Gates claims that AP was "insensitive" to the dead soldier's relatives, but it's hard to see how that can be. The real insensitive thing would be to try to hide his death from the public, as the Pentagon wanted to do. Hell, if the Afghan War is worth fighting, it should be worth dying for, and if it's worth dying for, and if young soldier Bernard gave his life for his country, his death and the manner of his death should not be hidden from his countrypeople. We should all see the terrible price he paid acting in our name.
Were the photographers and news organizations who showed American soldiers dead on the beach in the Pacific in World War II being insensitive?
Were the photographers and news organizations who showed America's dead in Vietnam being insensitive?
Were the photographers and news organizations who showed America's dead in Korea being insensitive?

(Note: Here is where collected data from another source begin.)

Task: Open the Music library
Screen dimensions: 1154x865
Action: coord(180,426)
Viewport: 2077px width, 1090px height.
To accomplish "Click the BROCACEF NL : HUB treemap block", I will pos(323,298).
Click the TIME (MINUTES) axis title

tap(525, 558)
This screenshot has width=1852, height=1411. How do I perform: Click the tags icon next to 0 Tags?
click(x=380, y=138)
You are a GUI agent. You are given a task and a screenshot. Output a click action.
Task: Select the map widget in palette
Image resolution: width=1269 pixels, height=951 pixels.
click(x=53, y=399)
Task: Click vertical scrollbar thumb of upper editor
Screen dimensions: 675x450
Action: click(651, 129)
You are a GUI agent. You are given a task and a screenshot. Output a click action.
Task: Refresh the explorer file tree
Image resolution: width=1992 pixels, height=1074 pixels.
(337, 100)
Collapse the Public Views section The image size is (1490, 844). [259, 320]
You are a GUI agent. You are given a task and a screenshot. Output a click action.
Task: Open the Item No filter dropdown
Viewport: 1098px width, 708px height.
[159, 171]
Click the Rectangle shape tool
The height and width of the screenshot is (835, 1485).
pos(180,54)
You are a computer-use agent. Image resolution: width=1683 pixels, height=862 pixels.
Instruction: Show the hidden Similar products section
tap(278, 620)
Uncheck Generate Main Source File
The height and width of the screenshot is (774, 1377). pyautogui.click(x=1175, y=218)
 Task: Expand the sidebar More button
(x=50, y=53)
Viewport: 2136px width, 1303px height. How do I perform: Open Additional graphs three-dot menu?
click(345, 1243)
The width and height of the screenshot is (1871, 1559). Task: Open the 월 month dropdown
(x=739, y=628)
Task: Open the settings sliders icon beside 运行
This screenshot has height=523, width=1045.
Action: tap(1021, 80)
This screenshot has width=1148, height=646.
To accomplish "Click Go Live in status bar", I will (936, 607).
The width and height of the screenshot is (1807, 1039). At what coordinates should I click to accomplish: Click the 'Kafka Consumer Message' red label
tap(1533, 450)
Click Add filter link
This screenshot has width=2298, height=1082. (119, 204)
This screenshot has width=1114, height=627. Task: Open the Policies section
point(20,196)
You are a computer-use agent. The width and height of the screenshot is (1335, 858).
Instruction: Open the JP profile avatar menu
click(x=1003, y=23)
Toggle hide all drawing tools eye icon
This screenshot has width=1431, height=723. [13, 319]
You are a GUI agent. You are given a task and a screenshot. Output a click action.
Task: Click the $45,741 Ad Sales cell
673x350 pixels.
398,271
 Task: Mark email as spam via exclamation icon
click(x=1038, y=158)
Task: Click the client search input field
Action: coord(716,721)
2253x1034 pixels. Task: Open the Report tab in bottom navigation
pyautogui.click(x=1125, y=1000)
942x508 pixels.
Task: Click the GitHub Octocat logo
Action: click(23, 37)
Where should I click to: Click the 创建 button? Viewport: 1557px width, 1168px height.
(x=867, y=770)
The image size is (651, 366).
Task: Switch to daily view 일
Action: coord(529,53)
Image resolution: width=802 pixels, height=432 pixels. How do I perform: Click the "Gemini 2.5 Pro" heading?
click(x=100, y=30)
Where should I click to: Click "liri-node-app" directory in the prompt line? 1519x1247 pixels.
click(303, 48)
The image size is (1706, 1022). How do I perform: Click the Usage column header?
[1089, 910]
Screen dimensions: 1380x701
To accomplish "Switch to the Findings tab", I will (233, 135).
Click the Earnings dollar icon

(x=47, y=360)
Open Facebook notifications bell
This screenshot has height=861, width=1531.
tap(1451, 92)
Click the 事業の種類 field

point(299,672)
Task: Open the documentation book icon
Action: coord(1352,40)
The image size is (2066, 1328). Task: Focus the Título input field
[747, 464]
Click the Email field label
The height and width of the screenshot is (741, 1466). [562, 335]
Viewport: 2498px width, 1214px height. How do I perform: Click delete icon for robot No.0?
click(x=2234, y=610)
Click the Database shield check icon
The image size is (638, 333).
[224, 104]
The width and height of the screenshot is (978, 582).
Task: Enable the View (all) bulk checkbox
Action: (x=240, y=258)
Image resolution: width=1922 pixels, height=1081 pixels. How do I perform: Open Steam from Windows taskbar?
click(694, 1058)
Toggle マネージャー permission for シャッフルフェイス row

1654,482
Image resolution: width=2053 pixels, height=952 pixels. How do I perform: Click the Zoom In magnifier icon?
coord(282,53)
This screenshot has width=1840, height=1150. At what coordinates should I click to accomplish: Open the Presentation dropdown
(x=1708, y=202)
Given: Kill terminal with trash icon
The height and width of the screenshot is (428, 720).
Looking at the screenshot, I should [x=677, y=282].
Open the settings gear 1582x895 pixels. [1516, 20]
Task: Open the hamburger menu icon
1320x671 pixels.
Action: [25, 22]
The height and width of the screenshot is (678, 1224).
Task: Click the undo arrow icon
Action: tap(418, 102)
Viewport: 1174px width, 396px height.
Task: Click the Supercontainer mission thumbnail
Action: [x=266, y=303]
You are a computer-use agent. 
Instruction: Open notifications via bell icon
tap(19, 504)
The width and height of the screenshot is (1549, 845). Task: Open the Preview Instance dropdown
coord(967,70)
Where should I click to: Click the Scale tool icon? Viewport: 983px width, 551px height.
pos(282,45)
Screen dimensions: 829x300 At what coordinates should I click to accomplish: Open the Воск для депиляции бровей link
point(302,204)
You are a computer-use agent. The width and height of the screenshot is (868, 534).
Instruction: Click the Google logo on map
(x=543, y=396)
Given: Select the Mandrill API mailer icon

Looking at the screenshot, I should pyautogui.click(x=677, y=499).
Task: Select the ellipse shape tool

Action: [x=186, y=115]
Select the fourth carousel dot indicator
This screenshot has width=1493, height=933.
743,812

Was the photographer and news organization which dared to break the ban and publish a photo of America's dead in the Battle of Fallujah in Iraq being insensitive?
I don't think so.
Moreover, there is a terrible double standard at work here, if news organizations accept the censorship or deem it inappropriate to show dead American bodies, but go ahead and show dead bodies of the enemy, like these:
After all, if all we see are dead enemy fighters, it might give the false impression that the war in question--in this case the Afghanistan War, or what might now be called Obama's War--is a one-sided affair where the only terrible casualties are those suffered by the "enemy," not by "our boys."
Enough with the censorship! If we are going to be a warlike nation, if we are going to have a public that cheers everytime the government ships off men and women to fight and kill overseas in countries that most Americans cannot even locate on a globe, then let's make sure that everyone at least gets to see the blood and gore in full, including our own, and of course, also the civilian casualties of our military.